Monday, 23 November 2015

quantum field theory - What is meant by a local Lagrangian density?




  1. What is meant by a local Lagrangian density?





  2. How will a non-local Lagrangian look like?




  3. What is the problem that we do not consider such Lagrangian densities?





Answer



What is a local Lagrangian density?



A classical field theory on Minkowski space $\mathbb R^{d,1}$ is specified by a space $\mathcal C$ of field configurations $\phi:\mathbb R^{d,1}\to T$, and an action functional $S:\mathcal C\to\mathbb R$. The set $T$ is called the target space of the theory, and is often a vector space. If there exists a function $L:\mathcal C\times\mathbb R\to \mathbb R$ for which \begin{align} S[\phi] = \int_{\mathbb R} dt\, L[\phi](t), \end{align} then we call $L$ a lagrangian for the theory. If, further, there exists a function $\tilde L$ such that \begin{align} L[\phi](t) = \int_{\mathbb R^d} d^d\mathbf x \,\tilde L[\phi](t, \mathbf x) \end{align} then we call $\tilde L$ a langrangian density for the theory. Finally, if there exists a positive integer $n$ and a function $\mathscr L$ such that \begin{align} \tilde L[\phi](t, \mathbf x) = \mathscr L(t,\mathbf x,\phi(t, \mathbf x), \partial\phi(t,\mathbf x), \dots, \partial^n\phi(t,\mathbf x)) \end{align} then we say that the lagrangian density is local. In other words, the lagrangian density is local provided its value at a given spacetime point depends only on that point, the value of the field at that point, and a finite number of its derivatives at that same point.
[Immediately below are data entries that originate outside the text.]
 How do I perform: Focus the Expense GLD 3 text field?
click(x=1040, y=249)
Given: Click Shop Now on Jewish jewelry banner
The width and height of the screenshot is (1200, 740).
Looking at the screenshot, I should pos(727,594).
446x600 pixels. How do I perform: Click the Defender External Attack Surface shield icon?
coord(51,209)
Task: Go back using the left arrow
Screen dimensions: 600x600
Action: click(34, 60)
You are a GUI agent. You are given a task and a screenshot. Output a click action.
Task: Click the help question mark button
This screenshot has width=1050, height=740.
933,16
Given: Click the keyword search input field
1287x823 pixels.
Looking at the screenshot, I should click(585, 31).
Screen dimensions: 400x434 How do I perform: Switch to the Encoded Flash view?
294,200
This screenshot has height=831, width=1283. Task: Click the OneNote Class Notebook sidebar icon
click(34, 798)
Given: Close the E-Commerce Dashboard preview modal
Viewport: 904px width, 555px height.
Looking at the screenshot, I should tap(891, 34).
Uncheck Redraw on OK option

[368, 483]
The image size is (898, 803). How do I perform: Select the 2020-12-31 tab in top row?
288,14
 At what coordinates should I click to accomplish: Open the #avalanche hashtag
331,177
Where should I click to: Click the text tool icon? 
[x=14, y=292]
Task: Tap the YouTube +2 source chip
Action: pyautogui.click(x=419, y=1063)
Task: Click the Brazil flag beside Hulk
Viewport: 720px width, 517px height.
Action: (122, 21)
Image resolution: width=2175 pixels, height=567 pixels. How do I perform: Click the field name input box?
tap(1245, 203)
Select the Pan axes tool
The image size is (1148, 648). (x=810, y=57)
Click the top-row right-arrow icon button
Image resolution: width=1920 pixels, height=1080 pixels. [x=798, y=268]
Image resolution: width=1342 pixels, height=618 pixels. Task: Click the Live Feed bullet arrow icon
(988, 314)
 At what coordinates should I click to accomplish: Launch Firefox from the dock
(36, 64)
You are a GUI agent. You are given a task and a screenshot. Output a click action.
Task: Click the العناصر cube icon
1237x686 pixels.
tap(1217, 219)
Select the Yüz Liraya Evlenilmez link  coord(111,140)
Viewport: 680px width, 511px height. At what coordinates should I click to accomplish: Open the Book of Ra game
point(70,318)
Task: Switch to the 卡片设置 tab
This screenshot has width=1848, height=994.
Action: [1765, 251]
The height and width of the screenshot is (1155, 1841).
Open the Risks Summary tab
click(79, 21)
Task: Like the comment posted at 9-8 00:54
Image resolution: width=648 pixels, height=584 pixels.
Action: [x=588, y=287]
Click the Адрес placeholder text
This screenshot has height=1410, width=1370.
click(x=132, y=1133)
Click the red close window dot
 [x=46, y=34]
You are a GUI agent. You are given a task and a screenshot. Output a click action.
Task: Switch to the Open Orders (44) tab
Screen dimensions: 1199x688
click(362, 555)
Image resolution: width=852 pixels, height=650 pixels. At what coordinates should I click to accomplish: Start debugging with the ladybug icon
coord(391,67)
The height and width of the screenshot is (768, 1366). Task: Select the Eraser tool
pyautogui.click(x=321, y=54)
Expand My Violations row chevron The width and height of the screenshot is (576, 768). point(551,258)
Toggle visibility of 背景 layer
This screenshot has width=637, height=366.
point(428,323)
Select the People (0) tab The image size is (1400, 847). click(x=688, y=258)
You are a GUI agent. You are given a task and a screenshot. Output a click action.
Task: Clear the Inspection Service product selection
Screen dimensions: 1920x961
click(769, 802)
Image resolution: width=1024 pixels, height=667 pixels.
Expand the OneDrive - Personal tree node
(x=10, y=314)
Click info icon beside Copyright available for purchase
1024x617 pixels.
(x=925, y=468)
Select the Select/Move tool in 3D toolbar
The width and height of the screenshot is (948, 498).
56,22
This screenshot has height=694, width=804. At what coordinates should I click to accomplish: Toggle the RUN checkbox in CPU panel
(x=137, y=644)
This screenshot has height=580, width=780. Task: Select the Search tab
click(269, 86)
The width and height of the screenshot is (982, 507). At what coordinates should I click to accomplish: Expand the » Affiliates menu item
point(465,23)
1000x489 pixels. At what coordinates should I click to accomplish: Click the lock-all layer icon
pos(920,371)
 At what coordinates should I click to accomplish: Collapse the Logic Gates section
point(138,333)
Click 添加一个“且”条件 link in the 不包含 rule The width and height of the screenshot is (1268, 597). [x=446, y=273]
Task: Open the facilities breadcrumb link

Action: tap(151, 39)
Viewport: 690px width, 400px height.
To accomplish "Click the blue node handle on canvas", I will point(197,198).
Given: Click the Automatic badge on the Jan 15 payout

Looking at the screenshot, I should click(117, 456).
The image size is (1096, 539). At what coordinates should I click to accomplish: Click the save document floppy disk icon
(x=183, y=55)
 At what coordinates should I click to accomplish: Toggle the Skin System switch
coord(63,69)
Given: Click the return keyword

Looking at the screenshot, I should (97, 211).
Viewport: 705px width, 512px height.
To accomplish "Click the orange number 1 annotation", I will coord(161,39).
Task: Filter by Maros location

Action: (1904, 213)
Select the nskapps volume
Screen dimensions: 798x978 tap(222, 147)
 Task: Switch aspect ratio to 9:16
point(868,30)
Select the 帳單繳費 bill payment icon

An example of a non-local Lagrangian density.


Consider $T = \mathbb R$, namely a theory of a single real scalar field. Let $\mathbf a\in\mathbb R^d$ be given, and define a Lagrangian density by \begin{align} \tilde L[\phi](t,\mathbf x) = \phi(t,\mathbf x) + \phi(t, \mathbf x+\mathbf a). \end{align} This Lagrangian density is not local because the value of the Lagrangian at a given point $(t,\mathbf x)$ depends on the value of the field at that point and on the value of the field at the point $(t,\mathbf x+\mathbf a)$. If we were to Taylor expand the second term $\phi(t,\mathbf a)$ about $\mathbf x$, then we would see that the Lagrangian density depends on an infinite number of derivatives of the field, thus violating the definition of a local Lagrangian density.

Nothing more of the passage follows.